Each line from the one containing "You are a computer-use" through the last line of the data below is to be written out verbatim, and nothing more.

Source records:

──────────

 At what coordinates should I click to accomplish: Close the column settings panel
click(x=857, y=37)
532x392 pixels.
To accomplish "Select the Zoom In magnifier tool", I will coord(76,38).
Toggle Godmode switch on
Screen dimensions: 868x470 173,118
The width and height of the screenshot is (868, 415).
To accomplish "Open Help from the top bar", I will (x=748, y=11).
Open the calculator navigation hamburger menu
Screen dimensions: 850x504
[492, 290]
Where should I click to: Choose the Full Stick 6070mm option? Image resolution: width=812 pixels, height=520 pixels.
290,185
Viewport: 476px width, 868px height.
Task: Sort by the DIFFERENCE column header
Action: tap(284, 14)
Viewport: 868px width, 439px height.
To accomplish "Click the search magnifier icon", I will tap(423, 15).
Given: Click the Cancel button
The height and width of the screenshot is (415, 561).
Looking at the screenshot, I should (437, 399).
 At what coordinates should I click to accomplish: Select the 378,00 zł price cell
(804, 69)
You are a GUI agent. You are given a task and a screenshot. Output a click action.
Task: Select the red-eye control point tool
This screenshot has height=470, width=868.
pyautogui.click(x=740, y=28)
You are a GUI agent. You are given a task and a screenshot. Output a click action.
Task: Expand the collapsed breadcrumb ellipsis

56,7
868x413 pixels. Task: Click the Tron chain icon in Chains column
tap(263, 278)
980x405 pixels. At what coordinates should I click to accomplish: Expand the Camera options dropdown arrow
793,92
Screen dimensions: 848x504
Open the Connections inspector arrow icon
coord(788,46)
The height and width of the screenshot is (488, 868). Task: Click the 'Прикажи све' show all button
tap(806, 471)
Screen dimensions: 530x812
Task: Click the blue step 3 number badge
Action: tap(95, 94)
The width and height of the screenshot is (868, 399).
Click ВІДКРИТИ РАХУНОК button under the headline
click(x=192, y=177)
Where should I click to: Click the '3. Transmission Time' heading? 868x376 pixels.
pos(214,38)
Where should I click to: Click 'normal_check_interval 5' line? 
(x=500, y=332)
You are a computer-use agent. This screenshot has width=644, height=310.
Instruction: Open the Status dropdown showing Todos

──────────

● Task solution
You are a computer-use agent. This screenshot has width=644, height=310.
Instruction: Open the Status dropdown showing Todos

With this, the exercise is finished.